I can deal with most of those through the entities group, except the time based one, I am afraid.
Ayende,
Can you show us an example on how to configure Rhino.Security in a real world project (not test suites)?
I am particularly interested in how would you organize and setup
IEntityInformationExtractor classes for multiple domain objects and how would you initialize them in Windsor.boo?
Do I have to write "component IEntityInformationExtractor of Account, AccountInfromationExtractor" for each PONO that I have in my app and for which I want to apply security?
Thanks,
Robert
Robert,
I assume that most of the time, you have a layer super type for your project, so you can register a single one and let the container resolve it for each type, generically.
That would be great.. for example in your Hibernating.Forums sample .. if you add the securtiy layer and your ideas on some controller / entities / group of entities as a sample, i can send you patches for the details.
Macro,
Feel free to send them, I would love to see that.

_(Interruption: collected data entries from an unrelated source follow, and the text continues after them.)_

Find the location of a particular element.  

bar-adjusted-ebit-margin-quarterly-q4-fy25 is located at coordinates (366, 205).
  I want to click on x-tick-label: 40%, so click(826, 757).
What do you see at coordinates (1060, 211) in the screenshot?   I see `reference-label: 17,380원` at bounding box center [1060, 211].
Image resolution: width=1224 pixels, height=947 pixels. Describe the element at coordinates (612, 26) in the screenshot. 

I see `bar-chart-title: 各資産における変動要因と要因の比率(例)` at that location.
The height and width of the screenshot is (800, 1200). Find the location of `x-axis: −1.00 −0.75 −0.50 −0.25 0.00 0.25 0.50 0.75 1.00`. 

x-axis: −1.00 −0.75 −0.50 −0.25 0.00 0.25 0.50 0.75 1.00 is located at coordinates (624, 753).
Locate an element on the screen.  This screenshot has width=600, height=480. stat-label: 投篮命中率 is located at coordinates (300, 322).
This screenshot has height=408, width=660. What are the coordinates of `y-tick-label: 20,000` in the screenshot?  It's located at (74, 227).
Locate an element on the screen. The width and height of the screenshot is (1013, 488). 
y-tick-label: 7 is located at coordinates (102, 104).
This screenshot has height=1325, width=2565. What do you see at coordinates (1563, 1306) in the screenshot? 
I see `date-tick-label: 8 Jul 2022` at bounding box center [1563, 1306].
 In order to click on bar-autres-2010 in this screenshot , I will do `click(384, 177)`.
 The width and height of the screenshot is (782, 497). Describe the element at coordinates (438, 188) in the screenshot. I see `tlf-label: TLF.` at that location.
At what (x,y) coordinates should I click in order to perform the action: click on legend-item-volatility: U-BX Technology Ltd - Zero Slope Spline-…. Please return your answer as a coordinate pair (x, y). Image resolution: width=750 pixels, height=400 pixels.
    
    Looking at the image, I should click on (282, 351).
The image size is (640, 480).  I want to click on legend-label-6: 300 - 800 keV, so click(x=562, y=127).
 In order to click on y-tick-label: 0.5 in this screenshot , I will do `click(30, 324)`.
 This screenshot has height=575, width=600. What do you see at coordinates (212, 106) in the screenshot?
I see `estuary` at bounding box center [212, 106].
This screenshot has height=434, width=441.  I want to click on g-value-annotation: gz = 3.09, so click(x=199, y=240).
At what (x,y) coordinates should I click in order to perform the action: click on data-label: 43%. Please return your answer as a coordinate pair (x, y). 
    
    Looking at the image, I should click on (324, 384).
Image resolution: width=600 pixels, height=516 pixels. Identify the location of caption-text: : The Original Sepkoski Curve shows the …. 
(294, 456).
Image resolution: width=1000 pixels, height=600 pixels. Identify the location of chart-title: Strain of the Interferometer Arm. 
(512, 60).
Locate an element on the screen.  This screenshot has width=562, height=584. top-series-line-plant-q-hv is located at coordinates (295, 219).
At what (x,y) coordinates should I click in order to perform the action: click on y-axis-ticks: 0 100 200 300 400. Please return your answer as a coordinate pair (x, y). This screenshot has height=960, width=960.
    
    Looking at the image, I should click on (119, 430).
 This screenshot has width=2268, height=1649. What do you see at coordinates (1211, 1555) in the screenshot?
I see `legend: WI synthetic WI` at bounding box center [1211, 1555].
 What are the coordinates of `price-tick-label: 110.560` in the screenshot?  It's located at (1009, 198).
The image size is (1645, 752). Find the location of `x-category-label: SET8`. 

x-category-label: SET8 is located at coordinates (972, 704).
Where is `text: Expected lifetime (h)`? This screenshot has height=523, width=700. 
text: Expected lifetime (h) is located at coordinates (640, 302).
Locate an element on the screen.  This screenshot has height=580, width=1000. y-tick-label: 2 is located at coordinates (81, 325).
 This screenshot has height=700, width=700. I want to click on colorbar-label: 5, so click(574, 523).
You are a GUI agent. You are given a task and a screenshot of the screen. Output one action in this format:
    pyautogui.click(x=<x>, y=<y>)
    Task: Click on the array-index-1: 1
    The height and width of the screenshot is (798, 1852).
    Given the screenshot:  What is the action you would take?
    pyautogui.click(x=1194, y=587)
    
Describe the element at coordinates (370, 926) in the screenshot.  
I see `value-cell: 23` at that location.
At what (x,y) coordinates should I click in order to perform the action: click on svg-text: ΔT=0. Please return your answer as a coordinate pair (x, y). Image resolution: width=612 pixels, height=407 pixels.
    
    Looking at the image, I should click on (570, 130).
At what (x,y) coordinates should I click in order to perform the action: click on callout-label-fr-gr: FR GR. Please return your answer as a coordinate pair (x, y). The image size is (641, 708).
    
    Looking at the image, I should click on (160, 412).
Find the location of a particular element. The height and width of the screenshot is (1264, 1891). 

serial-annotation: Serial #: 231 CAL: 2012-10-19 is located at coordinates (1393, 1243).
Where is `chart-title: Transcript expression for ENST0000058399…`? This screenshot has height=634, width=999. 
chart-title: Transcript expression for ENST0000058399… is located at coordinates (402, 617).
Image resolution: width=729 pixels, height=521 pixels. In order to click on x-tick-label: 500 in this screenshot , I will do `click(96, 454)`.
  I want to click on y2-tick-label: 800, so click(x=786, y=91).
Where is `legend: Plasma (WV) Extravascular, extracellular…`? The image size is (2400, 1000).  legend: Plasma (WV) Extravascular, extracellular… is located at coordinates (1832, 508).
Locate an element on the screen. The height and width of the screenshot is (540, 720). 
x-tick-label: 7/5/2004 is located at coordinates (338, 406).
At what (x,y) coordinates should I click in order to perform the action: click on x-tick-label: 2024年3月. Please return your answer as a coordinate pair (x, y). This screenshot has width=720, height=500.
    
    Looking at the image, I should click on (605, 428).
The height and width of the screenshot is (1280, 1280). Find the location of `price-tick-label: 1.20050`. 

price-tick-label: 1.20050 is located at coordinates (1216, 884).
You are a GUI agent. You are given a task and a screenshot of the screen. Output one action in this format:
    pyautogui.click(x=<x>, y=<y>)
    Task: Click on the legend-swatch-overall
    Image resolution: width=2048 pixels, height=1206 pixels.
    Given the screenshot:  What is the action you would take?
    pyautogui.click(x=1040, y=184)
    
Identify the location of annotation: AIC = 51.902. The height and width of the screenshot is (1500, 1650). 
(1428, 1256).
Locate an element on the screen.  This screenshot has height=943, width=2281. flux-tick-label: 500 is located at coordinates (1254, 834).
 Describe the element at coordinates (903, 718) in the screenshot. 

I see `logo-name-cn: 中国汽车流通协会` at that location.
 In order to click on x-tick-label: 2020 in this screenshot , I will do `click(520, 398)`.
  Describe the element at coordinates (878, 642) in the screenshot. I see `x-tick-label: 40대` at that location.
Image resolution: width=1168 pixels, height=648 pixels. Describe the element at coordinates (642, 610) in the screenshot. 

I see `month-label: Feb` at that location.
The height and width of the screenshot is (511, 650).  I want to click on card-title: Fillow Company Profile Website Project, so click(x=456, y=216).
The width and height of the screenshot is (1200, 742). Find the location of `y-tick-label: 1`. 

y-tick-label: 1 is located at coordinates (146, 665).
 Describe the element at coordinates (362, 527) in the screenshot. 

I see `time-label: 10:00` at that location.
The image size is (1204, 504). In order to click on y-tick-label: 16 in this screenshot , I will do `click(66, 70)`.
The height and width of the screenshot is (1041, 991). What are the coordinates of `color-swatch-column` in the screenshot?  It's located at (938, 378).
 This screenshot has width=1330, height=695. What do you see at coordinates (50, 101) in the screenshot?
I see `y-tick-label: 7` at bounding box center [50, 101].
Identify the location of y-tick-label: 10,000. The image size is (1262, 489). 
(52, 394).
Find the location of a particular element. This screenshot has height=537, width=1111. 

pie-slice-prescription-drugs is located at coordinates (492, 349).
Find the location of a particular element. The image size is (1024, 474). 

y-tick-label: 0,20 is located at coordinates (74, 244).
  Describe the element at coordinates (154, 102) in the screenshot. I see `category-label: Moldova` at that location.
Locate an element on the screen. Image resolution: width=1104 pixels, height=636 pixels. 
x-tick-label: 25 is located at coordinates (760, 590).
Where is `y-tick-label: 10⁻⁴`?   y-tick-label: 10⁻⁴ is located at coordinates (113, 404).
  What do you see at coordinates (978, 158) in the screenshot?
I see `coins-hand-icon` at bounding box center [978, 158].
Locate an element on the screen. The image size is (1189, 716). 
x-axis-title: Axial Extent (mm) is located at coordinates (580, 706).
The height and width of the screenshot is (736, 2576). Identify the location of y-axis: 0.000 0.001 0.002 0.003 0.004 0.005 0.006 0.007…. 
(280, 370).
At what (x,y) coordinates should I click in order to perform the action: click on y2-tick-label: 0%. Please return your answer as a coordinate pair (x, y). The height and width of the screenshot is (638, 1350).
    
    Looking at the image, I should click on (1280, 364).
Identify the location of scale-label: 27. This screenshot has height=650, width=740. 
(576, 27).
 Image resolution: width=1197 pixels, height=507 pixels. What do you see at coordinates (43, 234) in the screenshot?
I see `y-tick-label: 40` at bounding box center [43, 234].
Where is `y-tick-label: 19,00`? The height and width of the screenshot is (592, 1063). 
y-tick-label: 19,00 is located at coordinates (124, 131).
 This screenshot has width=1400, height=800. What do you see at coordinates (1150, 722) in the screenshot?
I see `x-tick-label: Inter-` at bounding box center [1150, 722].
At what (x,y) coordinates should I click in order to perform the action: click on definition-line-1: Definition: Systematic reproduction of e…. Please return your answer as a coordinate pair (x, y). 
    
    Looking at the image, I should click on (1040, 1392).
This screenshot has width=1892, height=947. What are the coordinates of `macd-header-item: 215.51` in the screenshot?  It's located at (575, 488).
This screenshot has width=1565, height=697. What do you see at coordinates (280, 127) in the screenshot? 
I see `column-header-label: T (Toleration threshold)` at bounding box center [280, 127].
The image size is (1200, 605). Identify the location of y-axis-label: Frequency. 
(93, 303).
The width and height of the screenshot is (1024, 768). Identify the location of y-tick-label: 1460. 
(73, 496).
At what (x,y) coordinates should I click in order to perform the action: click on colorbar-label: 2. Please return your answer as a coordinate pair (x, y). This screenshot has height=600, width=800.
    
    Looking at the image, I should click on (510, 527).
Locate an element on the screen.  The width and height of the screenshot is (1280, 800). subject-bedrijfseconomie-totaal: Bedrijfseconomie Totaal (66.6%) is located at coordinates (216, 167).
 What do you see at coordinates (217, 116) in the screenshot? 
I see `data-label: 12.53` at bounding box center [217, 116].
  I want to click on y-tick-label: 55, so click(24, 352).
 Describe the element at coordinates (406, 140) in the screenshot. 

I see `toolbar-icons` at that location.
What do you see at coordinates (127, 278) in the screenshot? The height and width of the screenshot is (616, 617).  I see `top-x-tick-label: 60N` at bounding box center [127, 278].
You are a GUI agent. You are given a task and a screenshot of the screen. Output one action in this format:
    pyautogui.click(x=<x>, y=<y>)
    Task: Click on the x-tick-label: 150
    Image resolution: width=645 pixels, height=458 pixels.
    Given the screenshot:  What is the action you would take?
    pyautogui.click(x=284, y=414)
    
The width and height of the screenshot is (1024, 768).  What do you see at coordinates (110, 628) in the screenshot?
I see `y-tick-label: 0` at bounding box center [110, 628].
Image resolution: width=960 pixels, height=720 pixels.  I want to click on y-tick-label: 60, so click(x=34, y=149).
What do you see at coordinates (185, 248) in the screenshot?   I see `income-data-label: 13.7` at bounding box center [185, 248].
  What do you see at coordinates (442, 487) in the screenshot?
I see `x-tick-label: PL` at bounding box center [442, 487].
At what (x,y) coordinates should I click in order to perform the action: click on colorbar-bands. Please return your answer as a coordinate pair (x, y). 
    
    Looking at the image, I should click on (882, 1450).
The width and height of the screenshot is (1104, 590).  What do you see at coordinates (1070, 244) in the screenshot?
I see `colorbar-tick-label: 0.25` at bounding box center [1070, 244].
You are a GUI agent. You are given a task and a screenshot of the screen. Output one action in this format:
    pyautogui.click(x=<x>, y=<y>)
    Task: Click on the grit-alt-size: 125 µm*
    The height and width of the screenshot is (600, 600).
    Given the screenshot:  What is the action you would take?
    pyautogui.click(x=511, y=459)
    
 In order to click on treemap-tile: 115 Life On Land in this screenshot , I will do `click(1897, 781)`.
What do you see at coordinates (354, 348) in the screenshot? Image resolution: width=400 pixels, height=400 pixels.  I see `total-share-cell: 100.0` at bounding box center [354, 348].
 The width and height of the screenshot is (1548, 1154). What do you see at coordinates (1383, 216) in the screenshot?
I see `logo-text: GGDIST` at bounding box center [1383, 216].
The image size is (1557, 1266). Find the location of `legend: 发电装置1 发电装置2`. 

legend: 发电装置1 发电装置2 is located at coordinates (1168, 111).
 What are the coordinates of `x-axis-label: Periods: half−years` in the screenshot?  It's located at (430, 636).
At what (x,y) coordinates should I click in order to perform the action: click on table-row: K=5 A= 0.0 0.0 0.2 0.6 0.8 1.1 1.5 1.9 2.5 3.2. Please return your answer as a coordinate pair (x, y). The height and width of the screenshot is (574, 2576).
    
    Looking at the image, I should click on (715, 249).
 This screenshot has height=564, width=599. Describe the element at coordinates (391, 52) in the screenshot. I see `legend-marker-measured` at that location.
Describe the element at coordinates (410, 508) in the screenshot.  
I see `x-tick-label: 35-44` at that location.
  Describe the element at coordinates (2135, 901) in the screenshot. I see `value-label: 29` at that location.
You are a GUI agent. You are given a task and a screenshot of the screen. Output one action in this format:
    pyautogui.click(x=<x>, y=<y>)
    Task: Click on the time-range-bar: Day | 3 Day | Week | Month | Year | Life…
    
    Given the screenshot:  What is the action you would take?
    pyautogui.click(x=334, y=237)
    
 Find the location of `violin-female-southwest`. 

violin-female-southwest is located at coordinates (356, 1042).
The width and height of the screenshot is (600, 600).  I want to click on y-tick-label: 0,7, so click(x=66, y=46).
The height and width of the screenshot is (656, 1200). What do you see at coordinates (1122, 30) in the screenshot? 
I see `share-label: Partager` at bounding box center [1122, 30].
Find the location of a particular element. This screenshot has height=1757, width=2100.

Right, I don't think you could run a rules filter in the database (unless your rule could be expressed as SQL) but you could provide a filter in-memory that uses the association during the load process. I was thinking of something like:
Policy_Table
PolicyId
RuleId
RuleType
and a one-to-many association between the permission entries table to the Policy table. The Policy is just a collection of rule specifications that can determine the requesting context and each entity that is built is intercepted like Filter(Policy.IsSatisfiedBy(entity));
Not sure that NHibernate could do this, but the larger question is whether a security layer can exist solely in the database. I think that's an interesting problem.